Step 2: Getting to Goodwill Outlet
Okay, so this is the part that might be tricky. The Goodwill Outlet is in the midtown area of St. Louis, which means that the best method of transport is by car. You can’t take the Metro Link train without also taking the bus, and even then, you’ll have to walk through an industrial area nearby. Also, the area always smells like gasoline for some reason. You could take an Uber or a cab to and from Goodwill Outlet, but you’ll end up spending at least $30 round trip. That isn’t worth it, especially considering that $30 is at least 10 times as much as you’ll end up spending at Goodwill Outlet. So, yeah—find a friend with a car if you don’t have one (or, if you’re like me and don’t even have a driver’s license).
Step 3: Shopping, finally
So you’ve mooched off of your friend with the car, and you’ve finally made it. Congratulations! You’ll notice that all of the other shoppers are wearing latex gloves. And lucky for you, you brought a pair as well! It’s not that the stuff there is gross—it’s just that there’s so much stuff piled onto tables and stacked in gigantic, bathtub-sized bins. Some of that stuff is bound to get dusty—it’s inevitable. Plus, it’s just proper Goodwill Outlet etiquette. If you’re shoving your hands in bins without gloves on, other shoppers will be convinced that you’re a serial killer. But since you’re prepared, feel free to dive in those bins and pounce on those tables. Don’t be afraid to dig deep to find those gems. Once, my roommate found a Backstreet Boys documentary from 1996 (the editing is horrific in the best way!), and on a separate occasion, I found a Richard Pryor album (it cost ONE NICKEL).
Step 4: Checking out at the register
This part can be overwhelming. You’ll pile on all of the things you’ve picked up from around the store—the clothes, the books, the records, the random light fixture that’ll look cool on your side table, a couple of ironic mugs—and wait as the cashier rings you up. You’ll hold your breath as they prepare to tell you your total. How much did you end up spending? Maybe that one decorative paperweight that kind of looks like a butt wasn’t worth adding to your cart. But your fears are alleviated when the cashier finally tells you that your total is—wait for it—$3.97. For all of that! You’ll stare at them in disbelief. They stare at you, wondering why you’re not leaving. Then, it’ll hit you, and you’ll thank the cashier a million times over. They’ll smile, heartened by your innocent joy. And then, uh, you should leave.
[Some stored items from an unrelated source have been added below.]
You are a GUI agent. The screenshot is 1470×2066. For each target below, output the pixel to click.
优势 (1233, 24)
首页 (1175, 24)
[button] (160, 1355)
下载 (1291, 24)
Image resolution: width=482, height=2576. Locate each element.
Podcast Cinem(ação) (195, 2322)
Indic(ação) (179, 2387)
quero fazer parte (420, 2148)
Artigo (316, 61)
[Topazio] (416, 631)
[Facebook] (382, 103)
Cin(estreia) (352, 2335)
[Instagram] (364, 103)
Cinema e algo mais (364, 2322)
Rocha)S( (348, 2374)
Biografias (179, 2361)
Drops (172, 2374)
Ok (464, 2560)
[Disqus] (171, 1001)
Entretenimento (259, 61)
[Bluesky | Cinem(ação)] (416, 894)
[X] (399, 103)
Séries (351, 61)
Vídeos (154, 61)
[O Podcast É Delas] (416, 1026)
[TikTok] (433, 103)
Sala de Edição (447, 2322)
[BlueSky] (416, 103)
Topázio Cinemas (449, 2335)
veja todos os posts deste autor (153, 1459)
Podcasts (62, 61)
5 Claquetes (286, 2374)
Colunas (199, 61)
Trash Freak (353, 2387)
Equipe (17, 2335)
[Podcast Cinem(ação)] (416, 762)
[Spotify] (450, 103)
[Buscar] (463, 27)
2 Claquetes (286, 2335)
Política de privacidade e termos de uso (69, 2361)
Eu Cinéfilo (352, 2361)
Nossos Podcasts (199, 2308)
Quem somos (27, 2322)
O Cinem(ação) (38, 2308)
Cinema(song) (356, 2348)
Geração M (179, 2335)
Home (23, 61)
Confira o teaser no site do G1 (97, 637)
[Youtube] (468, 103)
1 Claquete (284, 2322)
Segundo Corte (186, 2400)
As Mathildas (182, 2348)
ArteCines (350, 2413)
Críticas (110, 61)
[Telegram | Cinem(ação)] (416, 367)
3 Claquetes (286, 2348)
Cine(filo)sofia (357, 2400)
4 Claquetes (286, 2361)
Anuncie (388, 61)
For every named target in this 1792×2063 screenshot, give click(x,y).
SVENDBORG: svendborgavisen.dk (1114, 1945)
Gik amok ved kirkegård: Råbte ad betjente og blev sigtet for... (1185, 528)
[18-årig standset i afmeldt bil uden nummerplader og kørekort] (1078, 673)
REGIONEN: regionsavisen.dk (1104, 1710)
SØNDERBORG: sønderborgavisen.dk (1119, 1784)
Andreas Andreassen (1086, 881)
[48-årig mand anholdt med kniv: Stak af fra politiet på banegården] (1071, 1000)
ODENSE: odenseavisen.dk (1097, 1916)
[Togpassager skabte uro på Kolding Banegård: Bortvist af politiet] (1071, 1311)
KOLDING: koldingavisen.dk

Step 5: Readjusting to non-Goodwill Outlet society
You’ve returned back to campus after swimming in the magical discounts of the Goodwill Outlet. You’re still exhilarated by your purchases; you’re telling every person you run into about how much you spent on the many, many things you bought. Suddenly, you have a realization: The person you’re talking to doesn’t seem to give a crap about your Goodwill Outlet experience. You get it—I mean, you understand social cues sometimes. Still, you can’t stop yourself from talking about it anyway. Get it out of your system for a couple of days. After that, though, try to stop yourself from gushing about it too much. It’ll be difficult—trust me, I’ve been talking about one trip where I spent $2.72 for months now. Instead of talking about it to other people, save some breath and just go back to Goodwill Outlet. Who needs friends anyway? Except for the one friend that’s driving you? I wish you the best of luck in finding that perfect discount merchandise!